Viele waren früher zu dick oder wurde gemobbt, das schien so ein bisschen das Grundthema bei den Kandidaten, wobei man das in den Popsongs dann gar nicht so herausgehört hat.

Die Favoritin aus Australien schafft es nur knapp unter die ersten zehn

Damit hatte Sergey Lazarev aus Russland mit seinem Song „Scream“ allerdings nichts zu tun. Er präsentierte einen sehr routinierten Musicalsong mit langem Arm und ausgestrecktem Bein. Etwas viel Pose. Aber es kam gut an. Platz drei.

Und wo blieb die Stangen-Frau?

Die so spektakulär auftretende Australierin, die auchh zu den Favoriten gezählt worden war, schaffte es mit Platz neun nur knapp unter die besten zehn: Kate Miller-Heidke schwebte mit ihren Mitstreiterinnen auf fünf Meter langen Stangen ein. „Zero Gravity“ - ein Lied im Opernstil mit einer sehr schrillen Stimme. Vielleicht doch ein bisschen zu schrill.

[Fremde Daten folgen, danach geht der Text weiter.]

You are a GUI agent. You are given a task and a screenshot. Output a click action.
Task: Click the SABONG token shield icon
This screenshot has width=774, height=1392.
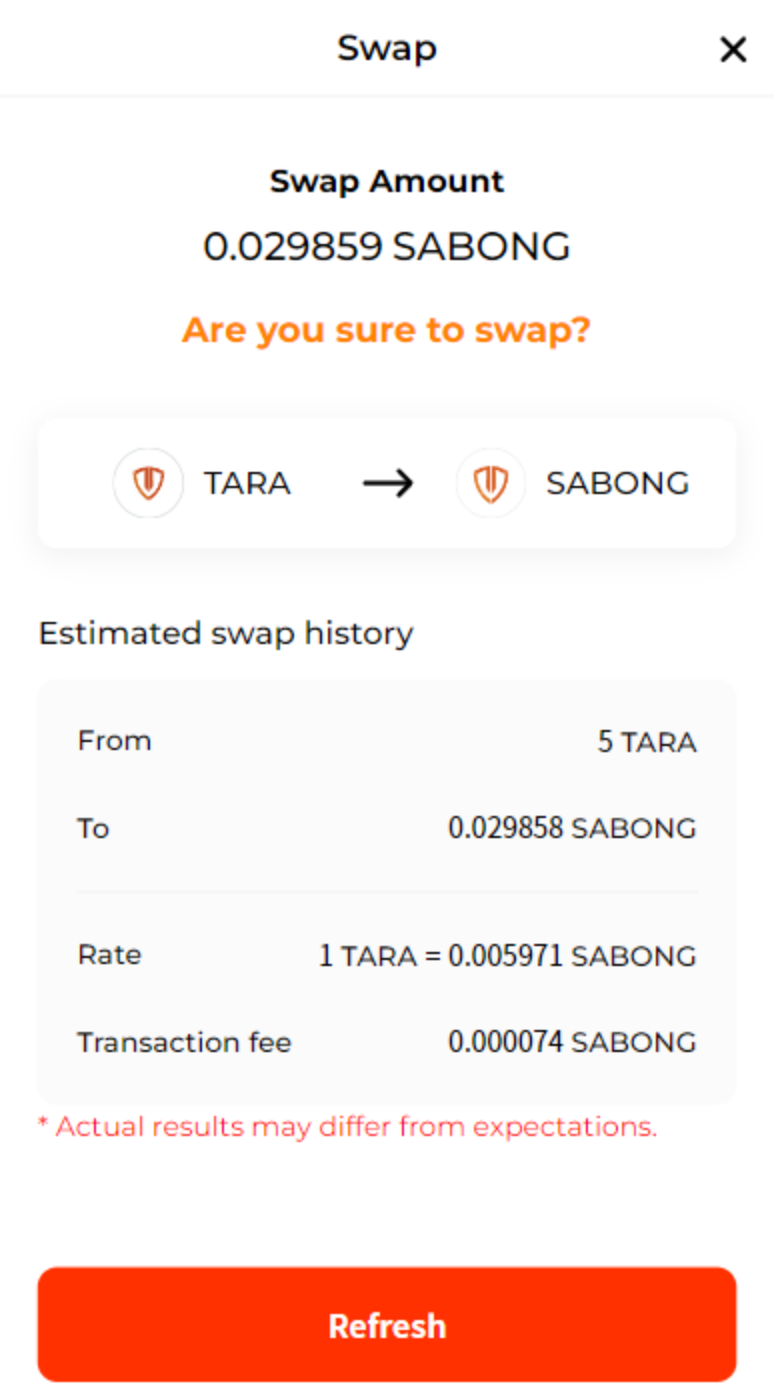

Da kommt doch einer wie Luca Hänni viel besser an. Hänni, der für die Schweiz antrat, war schon mal Sieger bei DSDS. Jede Pore Dieter Bohlen irgendwie. Aber Erfolg kann der Mann ja. Platz 4.

Schön ist ja immer die Vielfalt. Und dabei sei auch Jonida Maliqui aus Albanien zu nennen. „Kehre zurück in Dein Land“ hat sie in ihrem Brokatkleid mit großer Emphase gesungen. Barbara Schöneberger hat sie wegen des Outfits mit Game of Thrones in Verbindung gebracht. Platz 18.

Der Beitrag aus Frankreich sollte noch einmal ganz doll die Notwendigkeit von Vielfalt deutlich machen. Bilal Hassani sang gegen Rassismus und Homophobie. Und auch gegen Diskriminierung von Dicken. Deshalb tanzte eine dicke Frau in einem Ballettrock mit ihm. Nur Platz 14.

Isländer halten Palästinenser-Flagge in die Kameras

Die schrägen Typen von „Hatari“ aus Island kamen mit ihrer krassen Performance im weichgespülten Rammstein-Style immerhin noch auf Platz 10. Später ernteten sie Buh-Rufe, als die bei der Punkte-Vergabe die Flagge der Palästinenser in die Kameras hielten. Dabei wollte der ESC doch unpolitisch sein.

Hintergrund: Der ESC in Tel Aviv wird eine Party auf dem Pulverfass

Und was passierte eigentlich mit den Slowenen? „Wie zwei Krankenpfleger beim schüchternen ersten Date in der Mittagspause“, bezeichnete Moderator Peter Urban Zala Kralj und Gaspar Santi. Rührend naiv, wie das Mädel den Jungen singend anhimmelte. Elektropop mit Treuepunkten. Irgendwie origniell. Platz 13.

Was machte eigentlich der ESC-Senior? Serhat (54), gebürtiger Türke, gelernter Zahnarzt und dann TV-Produzent, hat mit seinem „Na-na-na“-Song für Tanzstimmung gesorgt. Wie der Discokönig im weißen Anzug hüpfte der älteste ESC-Teilnehmer über die Bühne und erinnerte auch schon wieder mitsamt seiner weiß gekleideten Truppe an Klinikpersonal, aber eher an ein ziemlich durchgeknalltes. Nur Platz 20. Aber einer mit Bestlaune-Faktor. Na-na-na!